Michael Bell-Smith in an artist and musician based in Brooklyn. His work has been exhibited and screened in museums and galleries internationally, including MoMA PS1, NY; Museum of The Moving Image, NY; SFMOMA, San Francisco; the 2008 Liverpool Biennial, UK; the 5th Seoul International Media Biennale; Museo Nacional Centro de Arte Reina Sofía, ES; The New Museum, NY; Hirshhorn Museum, DC; Musée d'Art Moderne de la Ville de Paris; MoMA, NY; and Tate Liverpool, UK. His work has been featured in Art ForumArt in America, and the New York Times. As a member of the punk band Professor Murder, he has performed music across the US and Europe.
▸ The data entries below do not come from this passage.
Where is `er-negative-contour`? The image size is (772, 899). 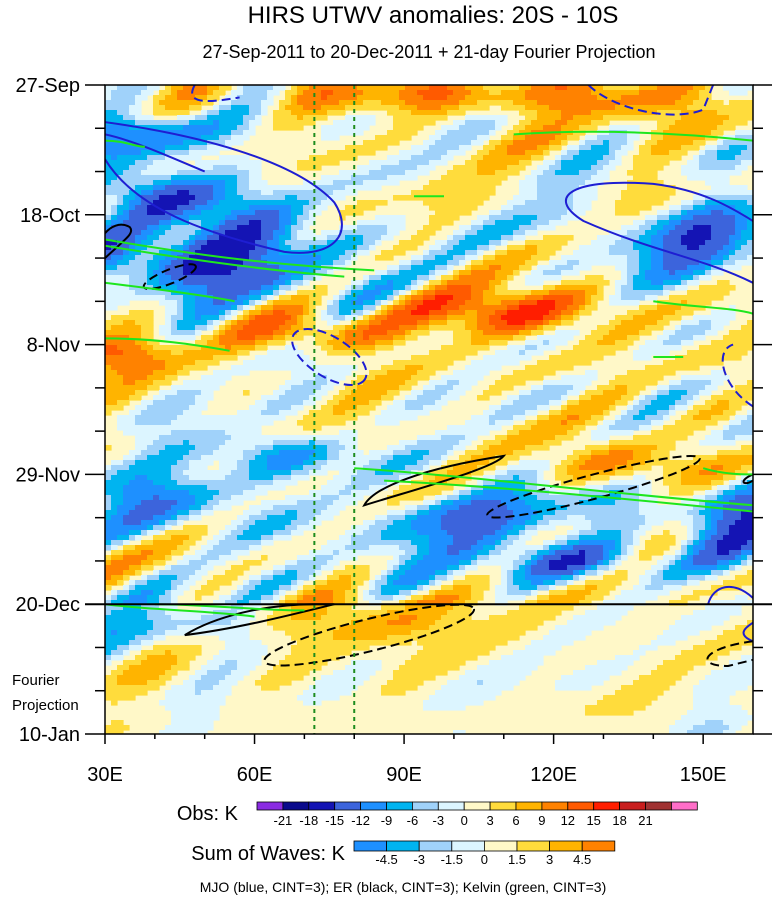 er-negative-contour is located at coordinates (730, 654).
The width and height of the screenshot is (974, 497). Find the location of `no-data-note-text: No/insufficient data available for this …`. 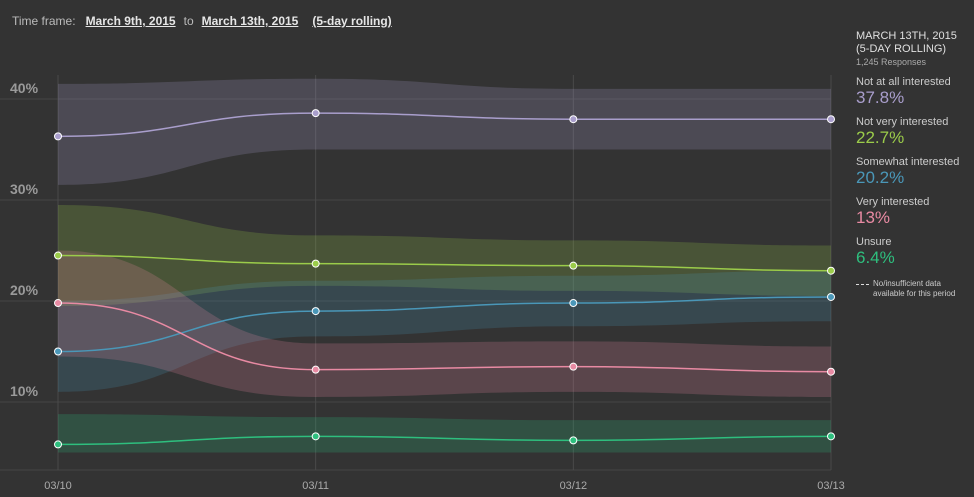

no-data-note-text: No/insufficient data available for this … is located at coordinates (914, 288).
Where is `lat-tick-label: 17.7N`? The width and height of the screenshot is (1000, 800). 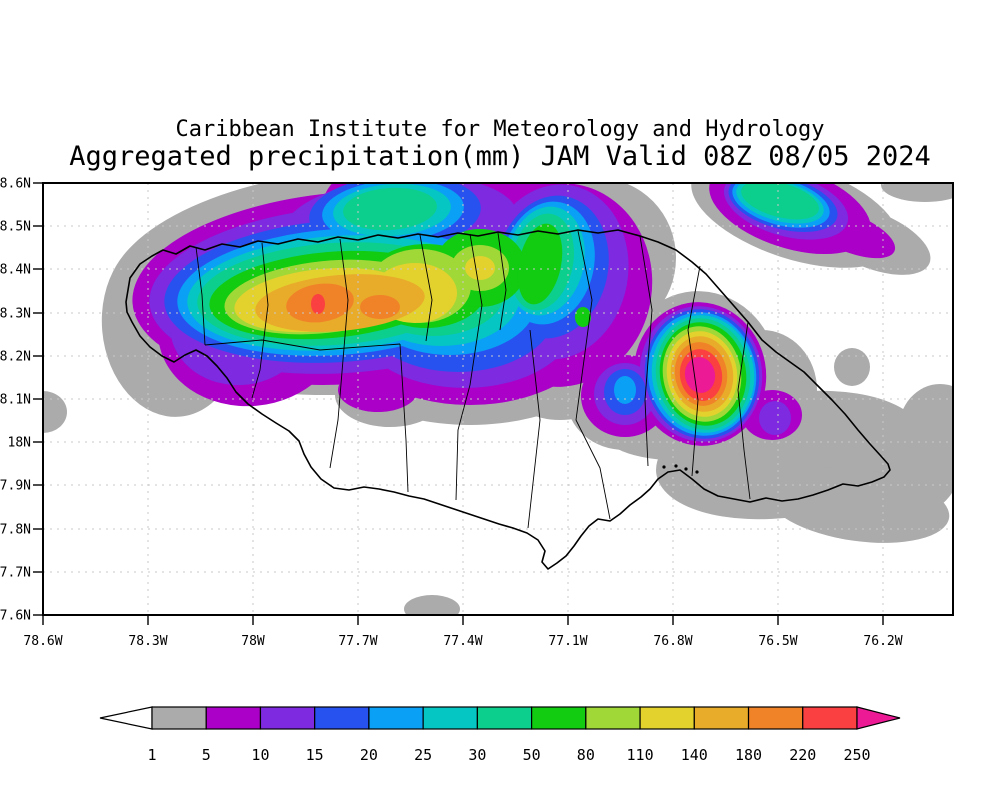 lat-tick-label: 17.7N is located at coordinates (16, 574).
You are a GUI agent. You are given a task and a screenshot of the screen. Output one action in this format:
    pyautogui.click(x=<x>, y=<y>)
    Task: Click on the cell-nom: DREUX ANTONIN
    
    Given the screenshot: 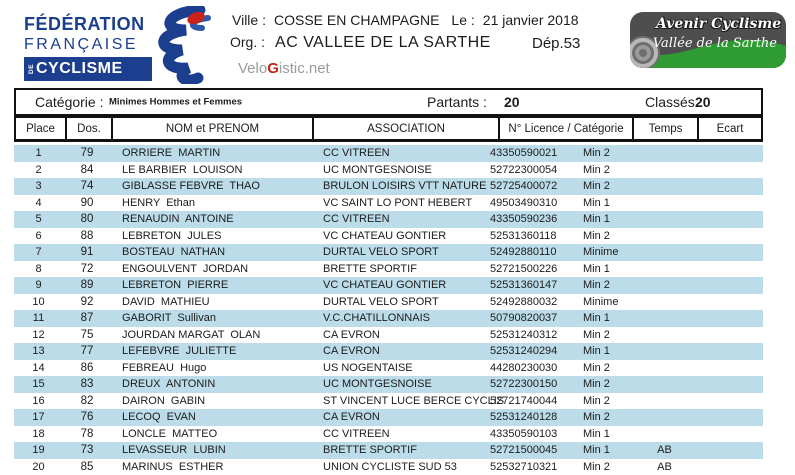 What is the action you would take?
    pyautogui.click(x=169, y=384)
    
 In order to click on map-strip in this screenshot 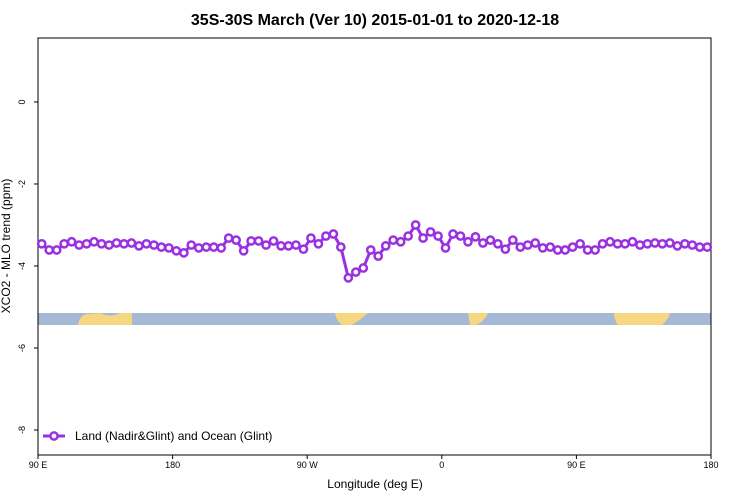, I will do `click(374, 319)`.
Sara Magenheimer lives and works in Brooklyn. Language, music/sound, and objects comprise a large part of her video-based practice. From 2004-2010 Magenheimer formed two bands, Flying, and WOOM, touring extensively and releasing five records. She received her BA from Tufts University, her BFA from the School of the Museum of Fine Arts, Boston, and her MFA from Bard College. Magenheimer has screened video work and performed at CANADA Gallery, the Berkeley Art Museum, MoMA PS1, the Brooklyn Academy of Music, and ISSUE Project Room, among others. 

Ben Vida is a Brooklyn-based artist and composer. He has been an active member of the international experimental music community for the past 17 years with a long list of collaborations, bands, and releases to his credit. In the mid 1990s he co-founded the group Town and Country and has worked as a solo artist under his own name and as Bird Show, with releases on such labels as PAN, Alku, Thrill Jockey, Drag City, Amish, Bottrop-Boy, Hapna, and Kranky. He has presented his work in the United States, Canada, the United Kingdom, Europe, Australia, South Korea, and Japan. Recent activities include performances at The Kitchen, NYC with David Behrman, and the debut of the Tyondai Braxton/Ben Vida Duo at the Sacrum Profamun festival in Krakow, as well as solo performances at Electrónica en Abril festival in Madrid and Akousma Festival in Montreal. His exhibition, Slipping Control, was presented at Audio Visual Arts in Manhattan, NY in spring 2013. He was a 2013 artist-in-residence at ISSUE Project Room in Brooklyn and at the Clocktower in Manhattan.